Is all shopping part of the problem? Well, no. Of course not. Trade – as in the fair exchange of goods and services – is a human good. It is how we are able to mange our varied skills in community because we can then benefit from the fact that not everyone is the same, and some can do things that others can not. At best these exchanges are face-to-face, and based around a local economy. If you are interested in the difference between this kind of trading and the more globalised, multi-national, corporation owned, kind, you might be interested in what has become known as the Preston Model- the town where I used to live;
https://www.youtube.com/watch?v=Nvr_NMVd5XE
  But leaving all that aside, back to our little stall in Glasgow. Thankyou to all of those who came and bought things; bowls, plates, vases, poetry books, pictures etc.. (And while I am at it- thanks to those who have bought things from our webstore or from galleries!) We hope that we are able to provide a service, in terms of an object that carries meaning, that is a fair exchange (in terms of the work we do to make this object) for the money we ask in exchange. In return, we try to use this money well, to buy services and goods from other people. Our income is small, and deliberately so, but what we have, we try to buy from local suppliers, or from free trade, sustainable sources. This is simply not always possible but we think it is important to do this not as a charitable excercise, but as a social good, and for the sake of our planet. You may see this as tokenism. I do not agree though, for two reasons; Firstly, if we try to follow a life of the spirt, we know already that we seek to find the meaning below the surface. The way we trade is a fundamental part of our lives, so how can we not see this as part of our spiritual journey? As we seek to change the way we trade towards greater justice and social/economic/environmental responsibility we are do this as a spiritual discipline as well as a financial one. Also, one person doing this is a drop in the ocean, but that is not a reason not to do it. Rather, we seek to create chains of influence, which is actually the very thing that trade IS – a chain of influence that is lubricated and liquified by money. What we are seeking is to turn our small actions in to a mass movement and these always start small.

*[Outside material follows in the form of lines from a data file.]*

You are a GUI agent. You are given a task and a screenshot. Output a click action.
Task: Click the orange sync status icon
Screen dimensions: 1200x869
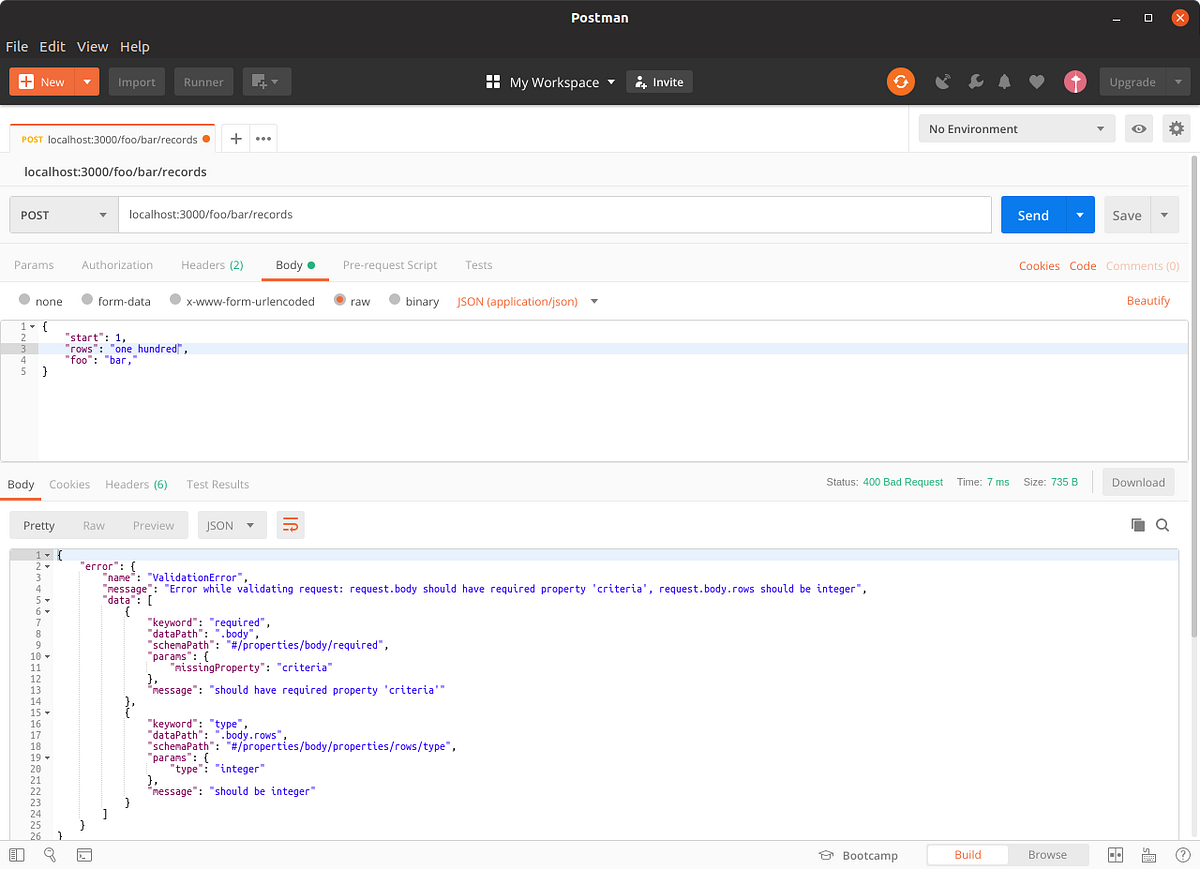[x=901, y=82]
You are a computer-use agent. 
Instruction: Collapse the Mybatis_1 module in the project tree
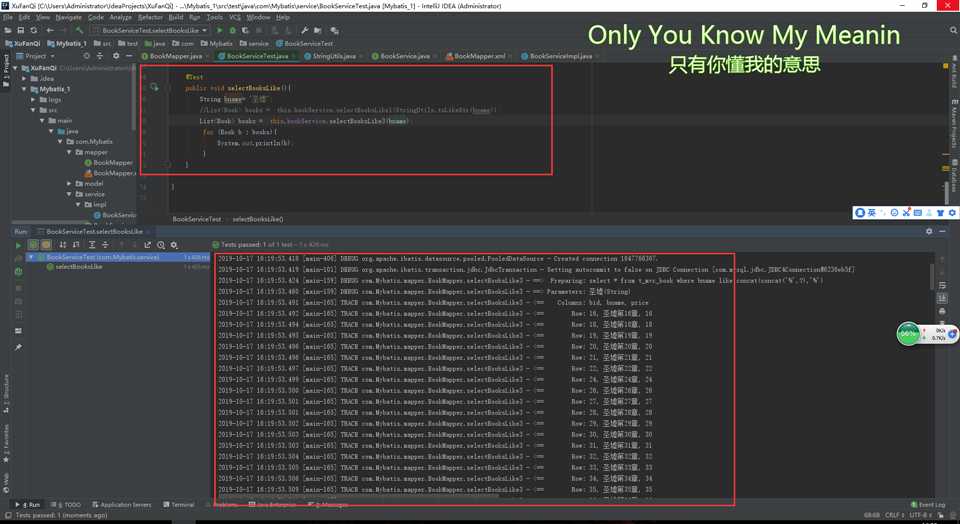(24, 89)
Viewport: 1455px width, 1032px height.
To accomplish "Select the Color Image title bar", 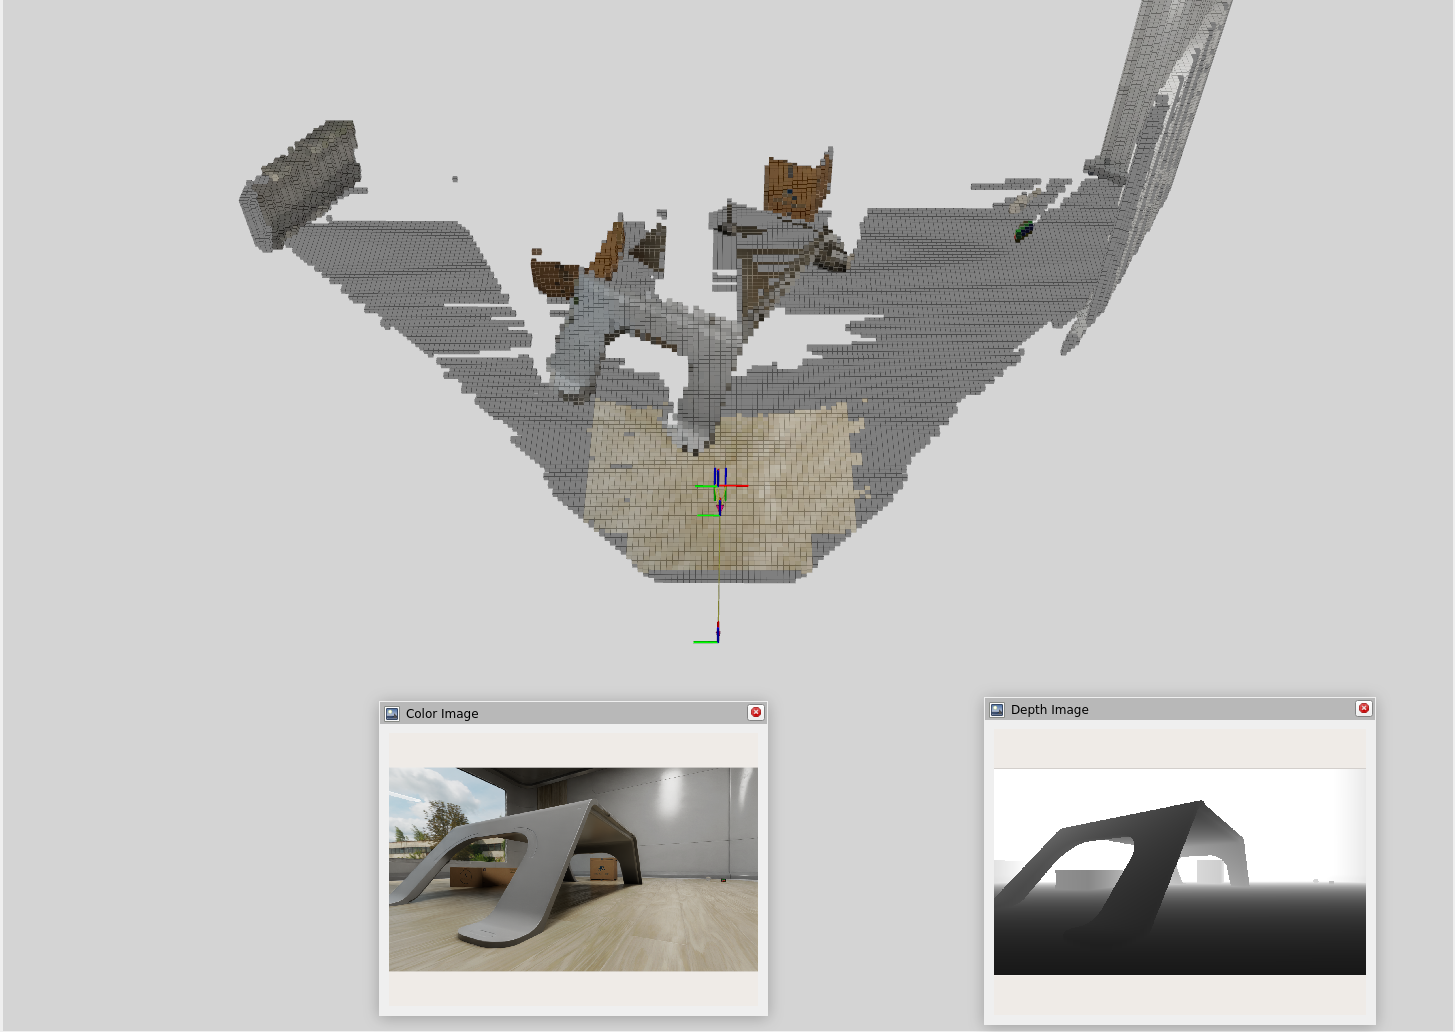I will pyautogui.click(x=570, y=714).
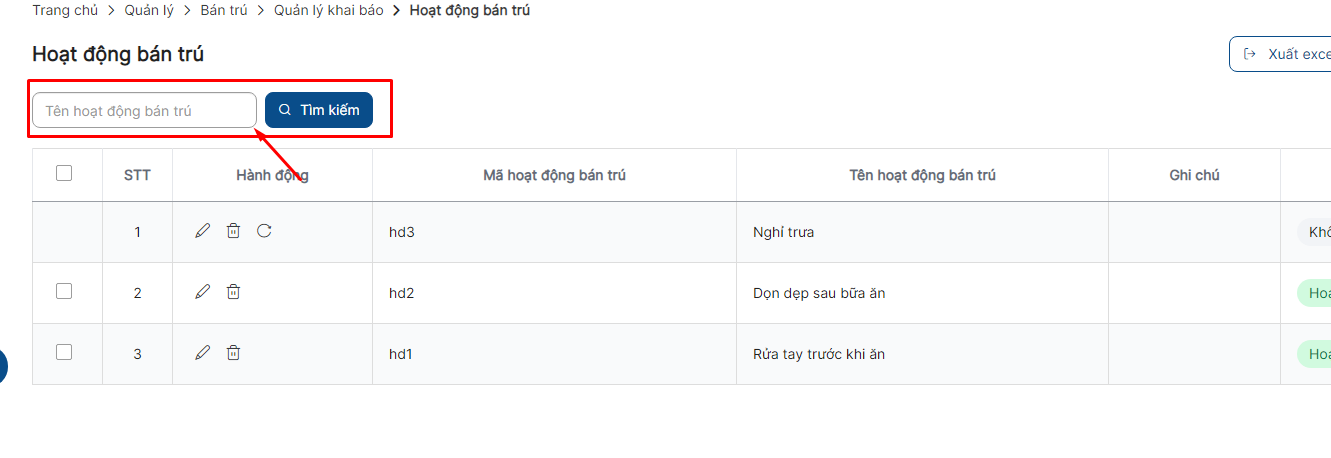Edit the hd2 activity row
This screenshot has height=458, width=1331.
click(203, 292)
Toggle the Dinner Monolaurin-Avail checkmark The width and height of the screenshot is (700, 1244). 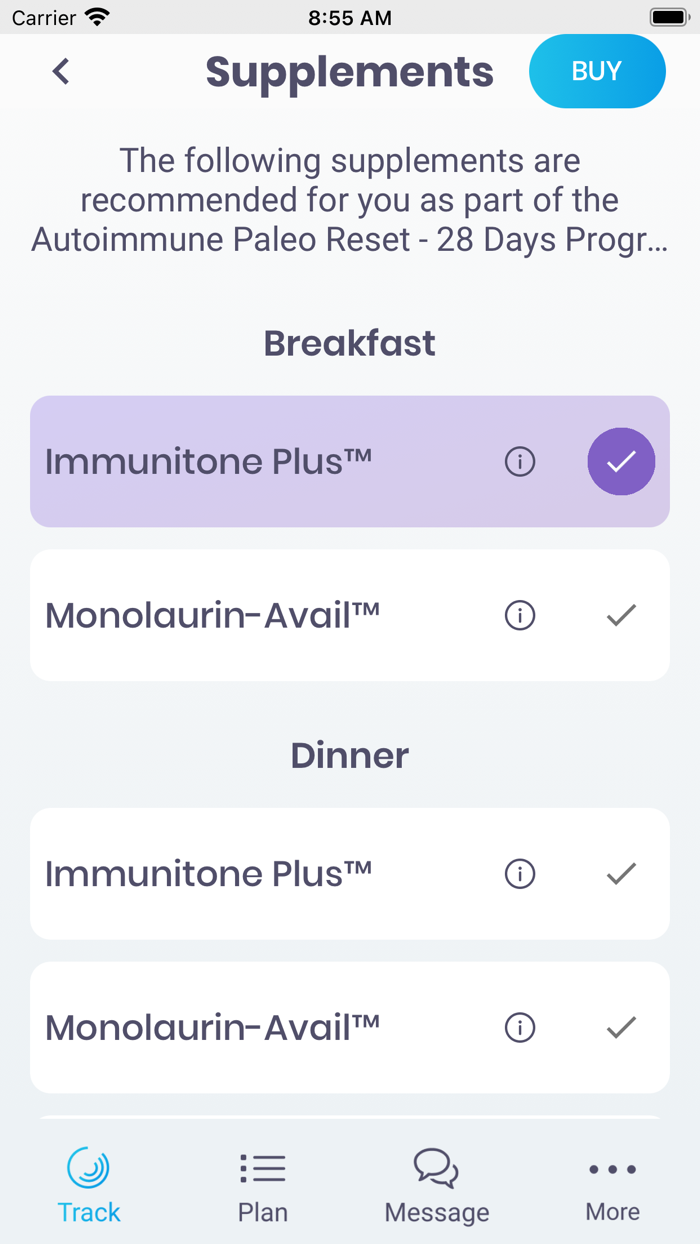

Let me make this clear. This is NOT an advertisement for our business- you will see I have not included any links in this piece. You can find many other small, local people who are just like us. A couple more stories from our weekend. Because we make things that deliberately carry meaning – or become a vehicle for the meaning that others ascribe to them – our stall is often a place where emotions run high. It is a regular thing to see tears or to suddenly find ourselves in deep conversation with strangers. It is a very deep honour to be trusted like this. Over the course of the weekend, I spoke to people who were retiring and looking for something that marked the change, a woman whose mother had just died, someone who was seeking to find ways to make work oportunities for their learning disabled son and his friends. These were not small conversations. Then there was this conversation; We sold a small clock like this one, but with words on which read ‘Let’s whisper dreams of things to come’;
  It was bought by someone whose best friend’s husband died two weeks ago of cancer, as a gift for her in her pain and loss. The more I think about it, the more lovely this seems. Let’s whisper dreams of things to come.